## Stated exercise
Quote the entire listing below word for word, from its first line through its last.

## Data supplied
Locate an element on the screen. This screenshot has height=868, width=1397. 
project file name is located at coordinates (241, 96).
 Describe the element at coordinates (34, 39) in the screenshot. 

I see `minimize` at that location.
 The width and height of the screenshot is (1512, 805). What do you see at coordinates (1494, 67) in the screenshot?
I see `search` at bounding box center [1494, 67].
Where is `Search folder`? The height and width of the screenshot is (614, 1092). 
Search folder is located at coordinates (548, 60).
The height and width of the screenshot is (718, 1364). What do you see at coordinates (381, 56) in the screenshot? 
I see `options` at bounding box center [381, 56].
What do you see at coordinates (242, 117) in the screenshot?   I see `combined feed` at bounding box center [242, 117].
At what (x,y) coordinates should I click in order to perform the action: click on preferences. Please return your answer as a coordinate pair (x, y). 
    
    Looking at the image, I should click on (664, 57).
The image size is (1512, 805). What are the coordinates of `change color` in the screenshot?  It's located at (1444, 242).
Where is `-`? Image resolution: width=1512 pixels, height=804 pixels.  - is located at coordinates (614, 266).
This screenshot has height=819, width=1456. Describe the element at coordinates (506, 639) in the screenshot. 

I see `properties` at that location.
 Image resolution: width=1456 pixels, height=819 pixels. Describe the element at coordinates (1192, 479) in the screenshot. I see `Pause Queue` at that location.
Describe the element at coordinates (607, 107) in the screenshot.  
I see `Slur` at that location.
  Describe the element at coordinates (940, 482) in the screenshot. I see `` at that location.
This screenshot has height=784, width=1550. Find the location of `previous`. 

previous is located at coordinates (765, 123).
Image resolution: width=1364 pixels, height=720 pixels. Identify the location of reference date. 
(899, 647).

## Response below
Locate an element on the screen. This screenshot has height=868, width=1397. 
project file name is located at coordinates (241, 96).
 Describe the element at coordinates (34, 39) in the screenshot. 

I see `minimize` at that location.
 The width and height of the screenshot is (1512, 805). What do you see at coordinates (1494, 67) in the screenshot?
I see `search` at bounding box center [1494, 67].
Where is `Search folder`? The height and width of the screenshot is (614, 1092). 
Search folder is located at coordinates (548, 60).
The height and width of the screenshot is (718, 1364). What do you see at coordinates (381, 56) in the screenshot? 
I see `options` at bounding box center [381, 56].
What do you see at coordinates (242, 117) in the screenshot?   I see `combined feed` at bounding box center [242, 117].
At what (x,y) coordinates should I click in order to perform the action: click on preferences. Please return your answer as a coordinate pair (x, y). 
    
    Looking at the image, I should click on (664, 57).
The image size is (1512, 805). What are the coordinates of `change color` in the screenshot?  It's located at (1444, 242).
Where is `-`? Image resolution: width=1512 pixels, height=804 pixels.  - is located at coordinates (614, 266).
This screenshot has height=819, width=1456. Describe the element at coordinates (506, 639) in the screenshot. 

I see `properties` at that location.
 Image resolution: width=1456 pixels, height=819 pixels. Describe the element at coordinates (1192, 479) in the screenshot. I see `Pause Queue` at that location.
Describe the element at coordinates (607, 107) in the screenshot.  
I see `Slur` at that location.
  Describe the element at coordinates (940, 482) in the screenshot. I see `` at that location.
This screenshot has height=784, width=1550. Find the location of `previous`. 

previous is located at coordinates (765, 123).
Image resolution: width=1364 pixels, height=720 pixels. Identify the location of reference date. 
(899, 647).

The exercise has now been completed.